Est-ce que pour autant rien n’est fait au Japon ? Non. Le Premier ministre s’est félicité récemment d’avoir mis en place une commission d’experts pour définir une stratégie nationale et rallier à cette cause les acteurs privés afin de faire du Japon un « meneur » dans le combat pour la survie de la planète. Mais son approche est apparue très intéressée et optimiste : « Si on regarde la situation de l’économie et de l’environnement, on comprend que la lutte contre le réchauffement de la planète n’est pas un coût pour les entreprises, c’est au contraire une nouvelle source de compétitivité. Les firmes qui agissent activement dans ce domaine amassent de l’argent venant du monde entier, ce qui crée la croissance future et amplifie ensuite les possibilités de faire encore mieux. Ce changement, que l’on doit appeler le cercle vertueux entre environnement et croissance, progresse à une vitesse folle depuis cinq ans, au niveau planétaire. Pour le faire tourner encore plus vite, il faut une révolution technique émanant du monde des affaires. Jusqu’à présent, les États impulsaient le mouvement en imposant des obligations, mais c’est un changement de paradigme qui est en train de s’opérer. Les entreprises japonaises doivent innover pour que cela entraîne une croissance forte », a plaidé Shinzo Abe. Cette allocution a été prononcée le 3 août dernier, moins d’un mois après les précipitations diluviennes qui ont endeuillé le sud-ouest de l’archipel.
« Lutte contre le changement climatique ? Arrêtons, et on pourra alors supprimer la TVA »

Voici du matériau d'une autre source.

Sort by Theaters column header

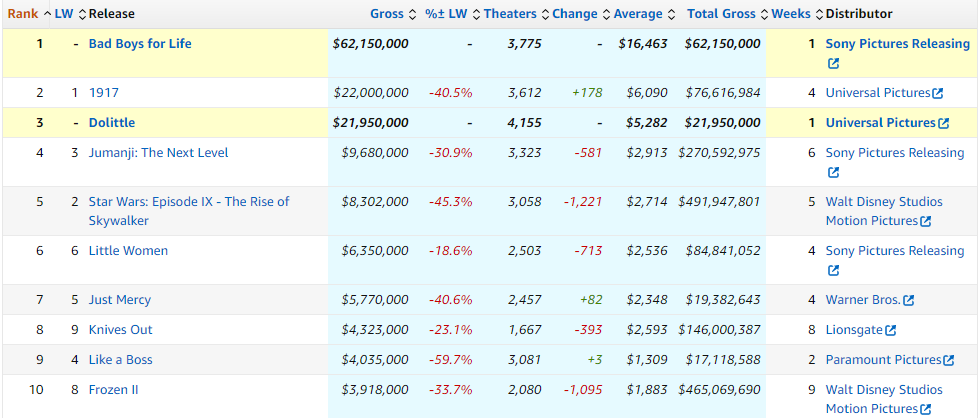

Dans le même temps, des personnalités influentes régulièrement invitées à la télévision trouvent que le Japon en fait trop, consacre trop d’argent à lutter contre les émissions de gaz à effet de serre, en pure perte, car les autres, et plus particulièrement la Chine et les États-Unis, ne font pas assez d’efforts alors qu’ils polluent plus. « Lutte contre le changement climatique ? Arrêtons, et on pourra alors supprimer la TVA », écrivait par exemple en juin l’universitaire Kunihiko Takeda.
S’il existe des montagnes d’informations, statistiques, rapports émis par l’administration nippone et que des entreprises prennent de vraies dispositions, la réalité est que l’on peine à y voir une stratégie d’ensemble et surtout une réelle mobilisation non pas des bureaucrates, mais des politiques.